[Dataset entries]
=-=-=

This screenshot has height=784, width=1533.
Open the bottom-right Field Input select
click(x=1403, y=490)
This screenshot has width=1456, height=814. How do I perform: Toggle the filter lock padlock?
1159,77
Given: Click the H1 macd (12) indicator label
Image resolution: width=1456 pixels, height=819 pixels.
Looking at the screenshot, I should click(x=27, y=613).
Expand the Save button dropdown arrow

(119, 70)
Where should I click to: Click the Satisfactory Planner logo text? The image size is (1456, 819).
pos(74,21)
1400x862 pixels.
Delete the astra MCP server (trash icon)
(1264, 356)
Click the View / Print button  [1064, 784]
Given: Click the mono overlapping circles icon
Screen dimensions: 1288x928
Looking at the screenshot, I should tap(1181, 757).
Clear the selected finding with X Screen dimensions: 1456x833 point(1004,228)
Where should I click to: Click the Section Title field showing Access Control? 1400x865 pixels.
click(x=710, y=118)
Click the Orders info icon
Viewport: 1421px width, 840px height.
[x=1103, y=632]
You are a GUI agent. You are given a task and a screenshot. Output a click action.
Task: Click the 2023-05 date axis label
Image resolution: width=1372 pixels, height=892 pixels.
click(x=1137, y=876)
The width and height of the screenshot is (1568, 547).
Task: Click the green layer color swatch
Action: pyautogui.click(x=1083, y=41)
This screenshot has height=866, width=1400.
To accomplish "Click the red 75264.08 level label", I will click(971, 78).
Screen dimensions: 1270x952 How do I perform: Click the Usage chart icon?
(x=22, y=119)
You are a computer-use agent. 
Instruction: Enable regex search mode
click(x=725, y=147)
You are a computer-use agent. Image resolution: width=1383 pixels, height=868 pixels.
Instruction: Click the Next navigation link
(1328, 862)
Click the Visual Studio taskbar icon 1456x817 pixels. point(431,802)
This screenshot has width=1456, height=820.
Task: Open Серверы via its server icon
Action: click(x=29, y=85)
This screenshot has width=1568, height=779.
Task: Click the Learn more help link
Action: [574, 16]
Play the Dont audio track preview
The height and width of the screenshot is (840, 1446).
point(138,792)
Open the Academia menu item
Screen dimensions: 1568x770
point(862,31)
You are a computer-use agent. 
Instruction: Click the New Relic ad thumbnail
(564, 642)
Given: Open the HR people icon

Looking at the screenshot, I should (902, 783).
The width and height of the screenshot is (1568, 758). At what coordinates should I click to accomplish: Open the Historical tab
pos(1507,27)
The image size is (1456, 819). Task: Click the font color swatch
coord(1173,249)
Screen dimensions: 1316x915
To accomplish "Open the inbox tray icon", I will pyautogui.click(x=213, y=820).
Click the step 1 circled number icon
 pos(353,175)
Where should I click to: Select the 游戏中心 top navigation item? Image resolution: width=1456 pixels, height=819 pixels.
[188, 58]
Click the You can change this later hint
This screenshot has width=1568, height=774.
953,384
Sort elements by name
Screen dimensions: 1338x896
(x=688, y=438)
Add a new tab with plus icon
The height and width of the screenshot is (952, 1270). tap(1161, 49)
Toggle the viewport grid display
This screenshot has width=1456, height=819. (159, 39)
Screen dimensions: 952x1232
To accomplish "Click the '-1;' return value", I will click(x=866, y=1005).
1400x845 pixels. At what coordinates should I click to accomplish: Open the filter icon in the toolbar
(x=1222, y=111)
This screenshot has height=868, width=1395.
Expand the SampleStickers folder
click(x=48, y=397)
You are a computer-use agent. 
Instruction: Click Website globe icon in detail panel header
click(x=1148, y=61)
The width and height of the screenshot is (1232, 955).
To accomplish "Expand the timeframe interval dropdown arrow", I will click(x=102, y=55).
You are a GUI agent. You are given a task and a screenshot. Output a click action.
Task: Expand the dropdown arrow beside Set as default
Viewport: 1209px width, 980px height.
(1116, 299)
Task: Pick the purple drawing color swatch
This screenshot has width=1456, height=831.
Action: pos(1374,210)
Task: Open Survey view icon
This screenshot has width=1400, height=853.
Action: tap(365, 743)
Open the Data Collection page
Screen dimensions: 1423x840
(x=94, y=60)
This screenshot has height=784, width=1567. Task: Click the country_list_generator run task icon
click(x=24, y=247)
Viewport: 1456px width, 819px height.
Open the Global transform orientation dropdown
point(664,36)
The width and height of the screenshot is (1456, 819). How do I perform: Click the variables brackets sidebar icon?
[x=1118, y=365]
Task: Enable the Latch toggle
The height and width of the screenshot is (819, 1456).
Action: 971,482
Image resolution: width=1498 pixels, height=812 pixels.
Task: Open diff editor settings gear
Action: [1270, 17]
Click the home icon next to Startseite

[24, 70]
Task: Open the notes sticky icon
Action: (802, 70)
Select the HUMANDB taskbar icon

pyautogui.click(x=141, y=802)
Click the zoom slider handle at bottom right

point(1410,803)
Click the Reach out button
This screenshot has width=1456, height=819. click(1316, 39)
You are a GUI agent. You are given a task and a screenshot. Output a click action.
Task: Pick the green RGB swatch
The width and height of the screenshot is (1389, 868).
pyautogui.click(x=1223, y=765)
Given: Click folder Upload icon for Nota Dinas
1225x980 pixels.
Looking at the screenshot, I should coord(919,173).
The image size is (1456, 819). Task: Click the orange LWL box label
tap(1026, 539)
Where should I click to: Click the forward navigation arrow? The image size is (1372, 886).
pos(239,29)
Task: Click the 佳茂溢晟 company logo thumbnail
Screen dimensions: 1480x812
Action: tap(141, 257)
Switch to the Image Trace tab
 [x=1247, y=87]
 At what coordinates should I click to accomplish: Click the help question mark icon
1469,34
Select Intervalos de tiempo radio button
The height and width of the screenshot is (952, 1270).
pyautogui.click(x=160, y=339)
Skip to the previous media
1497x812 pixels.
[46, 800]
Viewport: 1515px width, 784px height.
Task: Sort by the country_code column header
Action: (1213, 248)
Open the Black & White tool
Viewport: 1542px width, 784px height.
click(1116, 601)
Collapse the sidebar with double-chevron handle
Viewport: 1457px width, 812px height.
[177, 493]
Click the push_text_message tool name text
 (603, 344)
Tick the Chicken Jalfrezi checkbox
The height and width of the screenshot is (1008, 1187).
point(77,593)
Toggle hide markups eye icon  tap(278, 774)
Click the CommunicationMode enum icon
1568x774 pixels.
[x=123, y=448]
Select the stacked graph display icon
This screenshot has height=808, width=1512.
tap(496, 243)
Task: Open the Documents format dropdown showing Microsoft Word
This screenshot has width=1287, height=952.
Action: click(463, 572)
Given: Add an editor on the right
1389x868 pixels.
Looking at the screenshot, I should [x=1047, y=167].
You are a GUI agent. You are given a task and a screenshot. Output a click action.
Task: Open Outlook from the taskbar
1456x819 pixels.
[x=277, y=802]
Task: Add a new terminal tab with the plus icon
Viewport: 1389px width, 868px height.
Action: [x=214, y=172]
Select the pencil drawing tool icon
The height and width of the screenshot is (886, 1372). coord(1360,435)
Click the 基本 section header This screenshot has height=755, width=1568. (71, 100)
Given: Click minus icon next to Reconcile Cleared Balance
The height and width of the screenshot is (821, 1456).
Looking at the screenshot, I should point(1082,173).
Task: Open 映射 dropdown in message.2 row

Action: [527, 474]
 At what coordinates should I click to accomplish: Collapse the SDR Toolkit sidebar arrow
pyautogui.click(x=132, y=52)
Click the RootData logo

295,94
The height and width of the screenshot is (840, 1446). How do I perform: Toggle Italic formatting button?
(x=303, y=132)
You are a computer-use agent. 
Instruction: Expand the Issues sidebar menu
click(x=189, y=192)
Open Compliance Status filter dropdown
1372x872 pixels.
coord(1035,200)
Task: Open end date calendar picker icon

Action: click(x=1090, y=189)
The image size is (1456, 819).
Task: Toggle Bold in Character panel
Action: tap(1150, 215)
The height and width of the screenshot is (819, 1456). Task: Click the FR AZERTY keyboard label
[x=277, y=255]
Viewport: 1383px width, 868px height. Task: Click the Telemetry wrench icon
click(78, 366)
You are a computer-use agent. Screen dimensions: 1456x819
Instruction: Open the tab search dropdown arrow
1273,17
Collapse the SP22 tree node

=-=-=

[Your goal] Would you copy out each line of the records above where the word "will" occurs?

[Solution below]
To accomplish "Click the red 75264.08 level label", I will click(971, 78).
To accomplish "Open the inbox tray icon", I will pyautogui.click(x=213, y=820).
To accomplish "Click the '-1;' return value", I will click(x=866, y=1005).
To accomplish "Expand the timeframe interval dropdown arrow", I will click(x=102, y=55).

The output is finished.